GoDaddy Moves From Upstart to Unlikely Stalwart
With its Super Bowl ads featuring scantily-clad women and what has often been viewed lo-fi production, GoDaddy has long been regarded as something of an upstart. In 2015, making that case will become more difficult as the Web-domain registrar marks the start of its second decade advertising in the Big Game.
“We are in the Super Bowl for our 11th consecutive year,” said Barb Rechterman, the Scottsdale, Arizona company’s chief marketing officer.
The company, which has filed to go public, could take even more of a lead role in the 2015 broadcast of the game. Two of the Super Bowl’s most durable sponsors, PepsiCo and Anheuser-Busch InBev, have taken new paths that threaten to tamp down their Super Bowl presence.
While both are expected to advertise, Pepsi has in the last two years put more effort into its sponsorship of the Super Bowl halftime show than it has ads in the first and second halves of the game. And Anheuser is contemplating a future for its Budweiser that would have it aim most of the advertising for the drink at consumers in their 20s, rather than portraying it as a drink for everyone, according to a new report in The Wall Street Journal.
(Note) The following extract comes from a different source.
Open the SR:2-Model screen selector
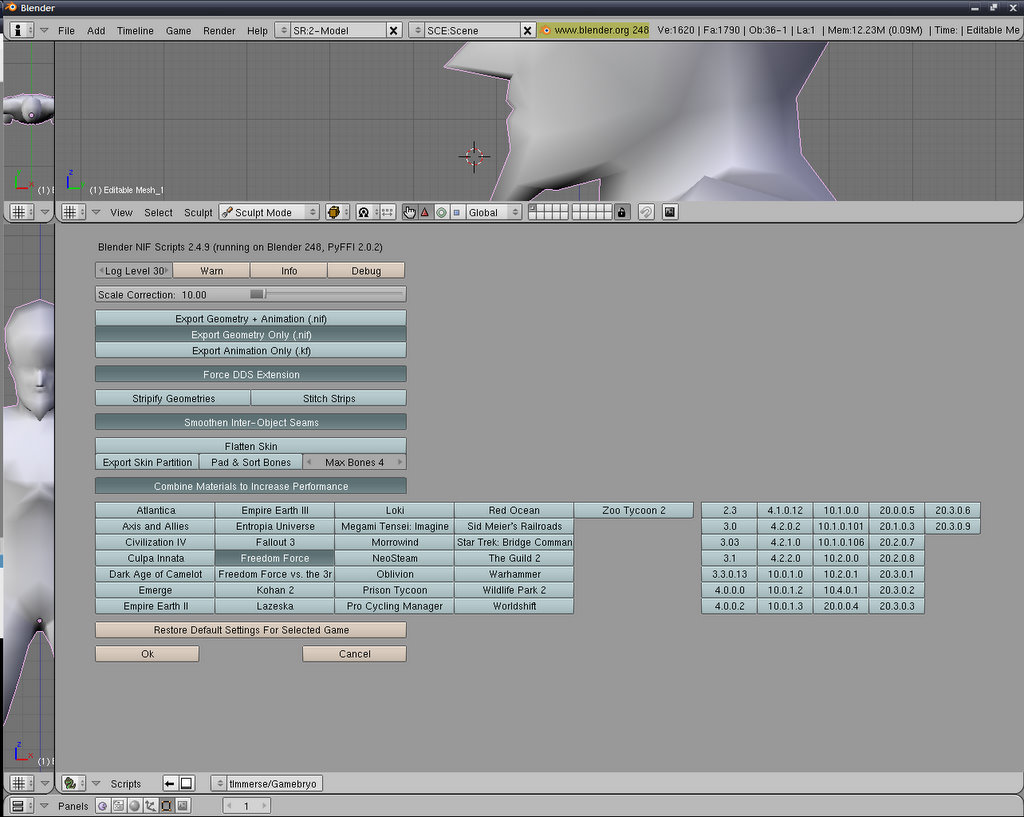 click(x=338, y=31)
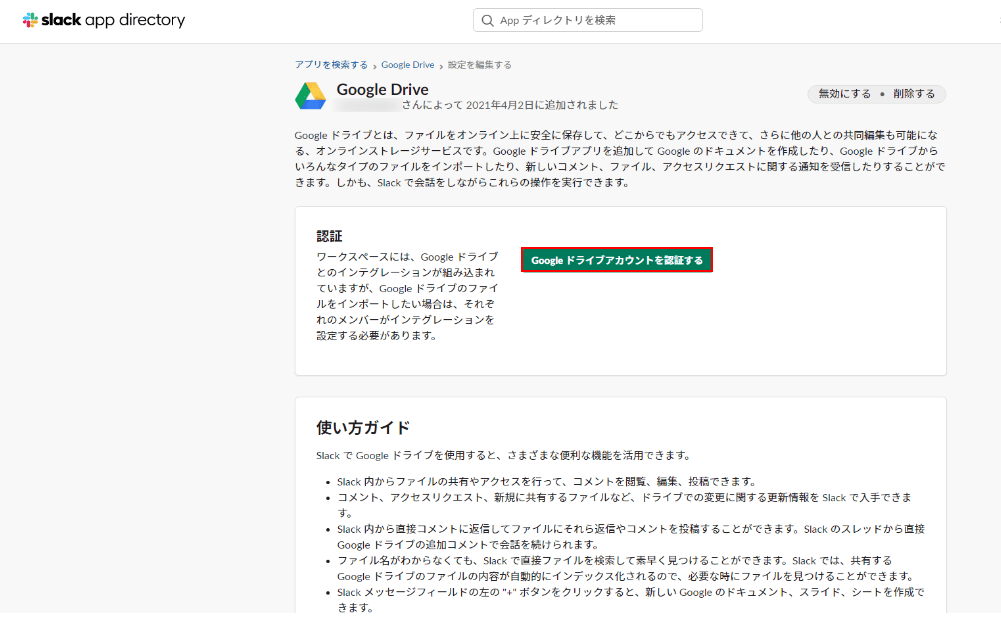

The Super Bowl’s most durable advertisers are known for clever ads that make people laugh, or at the very least pause for a few seconds to watch the TV screen. But they aren’t known for tweaking the rules of the ad contest that takes place each year behind what has become TV’s most-watched event. GoDaddy has moved against the grain.
Before the advent of social media, most advertisers kept their Super Bowl ad concepts secret from the rest of the world. GoDaddy has long offered sneak peeks and previews, hoping to generate more interest from consumers. These days, nearly all of the ads slated to be in the game turn up on YouTube or elsewhere in the weeks leading up to the event.